━━━ Отрывок для чтения

В ожидании поезда нас разместили в здании вокзала. Вокзал был забит до отказа. Ночевали на скамейках и на баулах с вещами. На нас оформили эвакуационные документы, но нашу бабушку-няньку вместе с нами не определили, как мама ни просила.

Наутро из вокзальной толчеи перебрались в привокзальный скверик. Женщины поминутно уходили справляться насчет поезда. Мишка, мой друг и ровесник, иногда, обманув бдительность своей матери, выбегал на дорогу смотреть на проходящие войска, пушки и танки. Меня мать вместе с ним ни за что не отпускала, как я ни порывался убежать вместе с Мишкой. Она была непреклонна, когда я попытался у нее отпроситься, и не теряла бдительность, не отпускала меня ни на шаг, пресекала малейшие попытки улизнуть. По ее тону и поведению я понял, что все мои потуги на сей счет напрасны, и смирился, чувствуя свою вину за опоздание во время бомбежки колонны.

У каждого своя судьба, и она, к сожалению, никак не зависит от действий других людей. С Мишкой судьба обошлась чересчур сурово. Мишка в Барановичах потерялся. В очередной раз он убежал на дорогу, смотреть на пушки, пообещав: "Я тебе все расскажу". Я смотрел на дорогу издали, но за толпой ничего не было видно. В это время над нами пролетели три самолета с красными звездами. Все, как обычно, закричали, замахали. Самолеты на окраине развернулись и строем, средний - чуть впереди, боковые - сзади, полетели обратно. Кто-то опять замахал, закричал. Самолеты опустились почти к самым домам, подлетели и ударили по толпе, по вокзалу и дороге из пулеметов. Сначала никто ничего не понял. Мать быстро закрыла нас собой. Потом все закричали. Когда они улетели, люди долго махали вслед кулаками, проклинали и ругались. Это были не наши, а немецкие самолеты. Потом появились санитары, подъехали грузовики. Мама не разрешила мне смотреть туда, где лежали на земле люди и около них возились санитары.

Мишкина мама очень переживала за Мишку, жалела, что оставила его в Барановичах. Я тоже очень жалел его. И все жалели. Чем дальше от Барановичей нас увозили, тем горестней и безнадежней были ее и моя жалость.

- Она очень переживала, - рассказывала после мама, - все ее жалели, но как-то не осуждали. Ни у кого язык не поворачивался упрекать и обвинять ее, принимали как несчастье, которое с ней случилось. Для себя я решила, что ни за что не брошу детей, и муж мне говорил: бросай все, но детей спасай. И когда на каком-то вокзале, где мы долго стояли, Нинка от меня потерялась перед самым отправлением, я взяла своих детей и вышла из вагона. Думаю, погибать - так будем вместе, а так мучиться, как мучится Тонька, я не буду. Все меня останавливали, а я даже одежды не взяла, только документы и сумку. Мечусь около вагона туда-сюда. Тут кто-то в толпе закричал: "Чей ребенок, кто ребенка потерял?" Я еще не вижу, кричу: "Мой, мой!" Побежала, и правда моя дочь.

━━━━━━

Задание A: Выпишите все имена людей, которые упоминаются в отрывке об эвакуации.
Задание B: Напишите продолжение отрывка об эвакуации, начиная сразу после его последней фразы.

━━━ Сохранённые данные

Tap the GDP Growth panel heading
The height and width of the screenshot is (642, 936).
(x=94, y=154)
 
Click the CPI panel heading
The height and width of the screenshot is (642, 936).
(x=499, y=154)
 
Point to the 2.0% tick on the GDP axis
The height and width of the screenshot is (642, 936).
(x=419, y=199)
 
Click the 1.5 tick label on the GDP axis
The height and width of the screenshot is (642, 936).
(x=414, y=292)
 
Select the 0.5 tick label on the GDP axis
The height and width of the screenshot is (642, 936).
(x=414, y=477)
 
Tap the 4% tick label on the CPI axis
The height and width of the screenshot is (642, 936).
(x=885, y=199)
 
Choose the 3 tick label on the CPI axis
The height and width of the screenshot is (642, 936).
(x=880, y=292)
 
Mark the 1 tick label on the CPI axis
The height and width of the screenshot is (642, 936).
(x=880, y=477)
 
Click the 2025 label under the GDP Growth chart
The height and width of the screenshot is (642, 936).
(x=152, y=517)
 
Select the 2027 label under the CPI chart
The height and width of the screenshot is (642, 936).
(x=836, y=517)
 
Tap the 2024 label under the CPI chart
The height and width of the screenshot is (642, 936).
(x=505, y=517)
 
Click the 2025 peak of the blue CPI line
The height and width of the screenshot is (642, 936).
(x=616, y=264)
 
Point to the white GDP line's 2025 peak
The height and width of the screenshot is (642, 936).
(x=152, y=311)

━━━━━━

Ответ A: Мишка, Тонька, Нинка

Ответ B:
Человек быстро ко всему привыкает. Через день-другой все в вагоне друг с другом познакомились. Разговоры в основном крутились около войны, но, по-моему, никто ее еще всерьез пока, кажется, не принимал. Мама выменяла пол-литровую банку сливочного масла на булку хлеба у татарина в нашем вагоне. Ее все дружно упрекали, - это же грабеж средь бела дня. На другой день он приходит и предлагает снова поменять булку хлеба на банку масла. На сей раз ему в этом было решительно отказано.

- Вот хитрый татарин, понравилось, - добродушно посмеивалась над ним вагонная публика.

В нашем вагоне ехала одинокая женщина. При ней не было никакого багажа. Сидела у окна, куталась в платок и все время плакала. На расспросы ничего не отвечала, от предложений поесть отказывалась. На третий день одной сердобольной бабушке удалось ее разговорить, и она рассказала свою трагическую историю. Они с семьей собирались уезжать на лошади. Муж посадил ее и пошел за сыном. Она слышала, как он громил все в доме и кричал: "Пусть все пропадает, чтобы ничего никому не досталось!" Тут появились немцы, она закричала. Он выбежал, но добежать не успел. Немцы на него набросились, он вырвался, успел стегануть лошадь плетью, и она понесла. Оглянулась и только увидела, что немцы гурьбой навалились на мужа, а один из них штыком проткнул ее двухлетнего сына.

До места назначения в Ульяновской области мы добирались почти два месяца. Поезд подолгу, днями и неделями, стоял на мелких и крупных станциях, каких-то полустанках, в тупиках. По дороге непрерывно шли поезда на запад с солдатами, пушками, танками. На восток - со станками, ранеными, с лошадьми и коровами.

Наш поезд остановился прямо посреди поля. Кое-где у дороги росли мелкие кусты. Все повылазили из вагонов, подальше от путей разводить костры, устанавливали рогульки и стали варить пищу, которая состояла в основном из каши и картошки. Картина - как цыганский табор. Даже дети вылезли из вагонов и крутились тут же, около костров. Это была желанная остановка. На станциях разводить костры не разрешалось, и горячей пищей служил только кипяток. Вдруг наш паровоз дал длинный гудок, и поезд тронулся. Все стали опрокидывать котелки с водой, а то и с варевом, прямо в костер и побежали к поезду. Мама вылила из котелка воду в костер, подхватила меня, и мы побежали к поезду. Около вагонов торопливость и толкотня, но без суеты. На ходу подсаживали женщин, подавали детей. Машинист, конечно, видел всю эту суматоху, ехал очень медленно, чтобы все успели сесть. Никого, конечно, в поле не оставили.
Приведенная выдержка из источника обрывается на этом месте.